In reply to an earlier post on 27 Feb 2013 11:02:28 GMT
Last edited by the author on 27 Feb 2013 11:03:15 GMT
Hi TJ,
Well I'm grateful for the suggestion. I think I heard the idea in the dim past but I'd forgotten. I had a look on ebay to see what it would fetch and it was only about 20-30 quid so I thought I'd rather keep it.
I believe that some people used their Leitz lenses on enlargers - how good were they?

In reply to an earlier post on 27 Feb 2013 12:22:08 GMT
T.J.Byford says:
Hi, Dr. A.

Have you thought about Amazon for selling books? You can set your price, and obviously don't run the vagaries of ebuyers! If I see a book I'm interested in on ebay, the first thing I do is check to see if it is on Amazon and where most times out of ten I end up buying from! Mind you, as a buyer, I've had some good bargains from ebay.

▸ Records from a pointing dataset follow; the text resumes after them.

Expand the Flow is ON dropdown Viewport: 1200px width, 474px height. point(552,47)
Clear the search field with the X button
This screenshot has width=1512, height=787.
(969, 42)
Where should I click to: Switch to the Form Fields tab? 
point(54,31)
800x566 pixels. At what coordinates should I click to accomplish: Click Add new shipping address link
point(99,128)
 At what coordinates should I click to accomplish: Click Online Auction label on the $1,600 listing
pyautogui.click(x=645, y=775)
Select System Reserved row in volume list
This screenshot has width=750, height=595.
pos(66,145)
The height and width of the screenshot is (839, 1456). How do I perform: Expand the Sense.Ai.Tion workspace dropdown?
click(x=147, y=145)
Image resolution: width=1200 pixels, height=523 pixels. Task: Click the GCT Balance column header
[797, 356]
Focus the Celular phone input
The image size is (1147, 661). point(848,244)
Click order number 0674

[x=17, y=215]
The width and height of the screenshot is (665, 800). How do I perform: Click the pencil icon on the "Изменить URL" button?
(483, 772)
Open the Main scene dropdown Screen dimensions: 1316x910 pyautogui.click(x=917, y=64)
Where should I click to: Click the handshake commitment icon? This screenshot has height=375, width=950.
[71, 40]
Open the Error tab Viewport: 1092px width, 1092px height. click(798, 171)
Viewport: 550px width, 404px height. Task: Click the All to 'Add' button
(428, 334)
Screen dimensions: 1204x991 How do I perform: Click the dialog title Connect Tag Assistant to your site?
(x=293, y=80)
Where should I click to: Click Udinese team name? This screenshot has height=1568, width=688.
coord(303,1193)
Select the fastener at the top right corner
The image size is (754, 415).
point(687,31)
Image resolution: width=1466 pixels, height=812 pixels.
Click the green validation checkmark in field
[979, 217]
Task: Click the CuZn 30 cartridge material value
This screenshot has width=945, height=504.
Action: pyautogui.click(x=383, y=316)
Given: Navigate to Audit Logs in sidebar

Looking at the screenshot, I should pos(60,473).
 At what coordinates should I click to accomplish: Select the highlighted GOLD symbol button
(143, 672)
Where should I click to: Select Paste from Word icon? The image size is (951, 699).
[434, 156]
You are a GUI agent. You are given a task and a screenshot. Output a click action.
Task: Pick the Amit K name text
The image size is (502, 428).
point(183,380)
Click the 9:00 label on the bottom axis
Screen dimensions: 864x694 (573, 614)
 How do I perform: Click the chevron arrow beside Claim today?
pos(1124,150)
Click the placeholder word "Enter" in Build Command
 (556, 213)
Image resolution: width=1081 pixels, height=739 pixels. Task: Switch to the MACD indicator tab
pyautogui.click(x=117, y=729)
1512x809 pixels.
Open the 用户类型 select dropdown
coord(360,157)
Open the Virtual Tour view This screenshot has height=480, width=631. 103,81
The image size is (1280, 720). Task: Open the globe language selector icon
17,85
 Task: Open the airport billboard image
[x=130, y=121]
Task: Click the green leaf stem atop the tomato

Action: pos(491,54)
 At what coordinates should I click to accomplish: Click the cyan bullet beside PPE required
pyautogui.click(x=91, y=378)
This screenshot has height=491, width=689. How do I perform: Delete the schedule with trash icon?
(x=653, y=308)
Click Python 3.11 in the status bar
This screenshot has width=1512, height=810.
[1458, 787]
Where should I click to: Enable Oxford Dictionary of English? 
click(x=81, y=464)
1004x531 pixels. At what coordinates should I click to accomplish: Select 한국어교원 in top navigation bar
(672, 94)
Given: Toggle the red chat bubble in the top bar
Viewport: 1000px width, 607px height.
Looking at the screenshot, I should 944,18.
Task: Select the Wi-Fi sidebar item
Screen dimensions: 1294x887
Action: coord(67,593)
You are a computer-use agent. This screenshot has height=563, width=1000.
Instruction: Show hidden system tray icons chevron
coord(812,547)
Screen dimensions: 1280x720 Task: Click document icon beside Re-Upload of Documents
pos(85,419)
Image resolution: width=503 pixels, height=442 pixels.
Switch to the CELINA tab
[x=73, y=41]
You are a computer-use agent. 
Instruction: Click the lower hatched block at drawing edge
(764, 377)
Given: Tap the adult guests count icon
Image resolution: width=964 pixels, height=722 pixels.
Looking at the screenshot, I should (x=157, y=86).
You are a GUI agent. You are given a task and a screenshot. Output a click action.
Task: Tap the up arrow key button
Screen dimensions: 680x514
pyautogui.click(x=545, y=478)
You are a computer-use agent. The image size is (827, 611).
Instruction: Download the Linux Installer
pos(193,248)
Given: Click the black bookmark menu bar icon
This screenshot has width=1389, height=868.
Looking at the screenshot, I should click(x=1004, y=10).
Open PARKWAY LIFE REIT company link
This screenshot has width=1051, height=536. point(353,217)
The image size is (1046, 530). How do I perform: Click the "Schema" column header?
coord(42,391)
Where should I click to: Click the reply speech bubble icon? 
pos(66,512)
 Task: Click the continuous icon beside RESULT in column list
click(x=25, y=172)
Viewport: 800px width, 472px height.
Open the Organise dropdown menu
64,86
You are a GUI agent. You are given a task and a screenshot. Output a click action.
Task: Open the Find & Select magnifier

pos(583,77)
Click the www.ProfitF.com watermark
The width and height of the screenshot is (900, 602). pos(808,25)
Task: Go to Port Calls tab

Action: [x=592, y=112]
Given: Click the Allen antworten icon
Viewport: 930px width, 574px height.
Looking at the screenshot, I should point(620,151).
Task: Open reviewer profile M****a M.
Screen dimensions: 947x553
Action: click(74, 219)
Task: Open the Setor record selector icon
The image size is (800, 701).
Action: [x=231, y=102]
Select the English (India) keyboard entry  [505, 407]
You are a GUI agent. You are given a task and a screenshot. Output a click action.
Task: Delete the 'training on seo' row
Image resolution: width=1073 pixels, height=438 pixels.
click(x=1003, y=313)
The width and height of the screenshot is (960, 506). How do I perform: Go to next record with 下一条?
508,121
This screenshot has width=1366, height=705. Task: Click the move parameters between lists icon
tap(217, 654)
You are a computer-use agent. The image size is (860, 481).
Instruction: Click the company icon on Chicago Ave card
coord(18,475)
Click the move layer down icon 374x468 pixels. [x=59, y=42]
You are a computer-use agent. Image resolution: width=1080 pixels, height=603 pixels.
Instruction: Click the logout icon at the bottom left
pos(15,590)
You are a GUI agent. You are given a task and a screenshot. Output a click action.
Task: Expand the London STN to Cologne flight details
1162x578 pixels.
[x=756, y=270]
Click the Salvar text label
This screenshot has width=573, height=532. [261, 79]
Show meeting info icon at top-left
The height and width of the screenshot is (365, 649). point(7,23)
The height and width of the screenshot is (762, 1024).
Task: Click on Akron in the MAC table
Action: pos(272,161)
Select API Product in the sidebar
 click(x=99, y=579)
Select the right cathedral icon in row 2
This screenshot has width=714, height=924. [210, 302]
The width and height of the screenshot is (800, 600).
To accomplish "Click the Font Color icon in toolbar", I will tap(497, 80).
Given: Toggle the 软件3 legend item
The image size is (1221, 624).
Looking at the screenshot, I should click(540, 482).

It isn't a myth that Leitz lenses were used as enlarging lenses, it could save money and in the majority of cases the Leitz lens was the equal of, if not better, than many an enlarging lens of the era when this was popular, TT&H excepted! Indeed, in the early days of Leica in the 1920's and 1930's, their Berek designed 50mm lens, the f3.5 Elmar, was the first lens specifically designed for the 35mm format and was the sharpest lens around. So, with no competition, it sort of found its way as an enlarging lens as well, although it was not specifically designed for this purpose.

But it wasn't until 1957 with the introduction of the newly computed f2.8/50mm Elmar, that the lens could legitimately be said to double as an enlarging lens. According to my reference book, this was because its performance was independent of magnification, so it performed just as well in near field, macro, or as an enlarging lens. Early versions were in L39 screw mount, as well as M bayonet, so this made the screw versions particularly easy to attach to any enlarger of the day.

Mine came with my M3 so is bayonet and I was thus never able to test it as an enlarging lens. But by all accounts, the lens was an exceptionally fine performer in this role.

Posted on 2 Mar 2013 20:04:33 GMT
EMANON says:
You could do a lot worse than Nikon's 40mm f2.8 micro - Also an excellent quality all round / walk around lens. It's a very high quality 1:1 'true' macro lens. Ideal starter IMO. Had it a year and I'm sure if I checked my camera now it's either in the camera bag or on the camera. Absolute gem!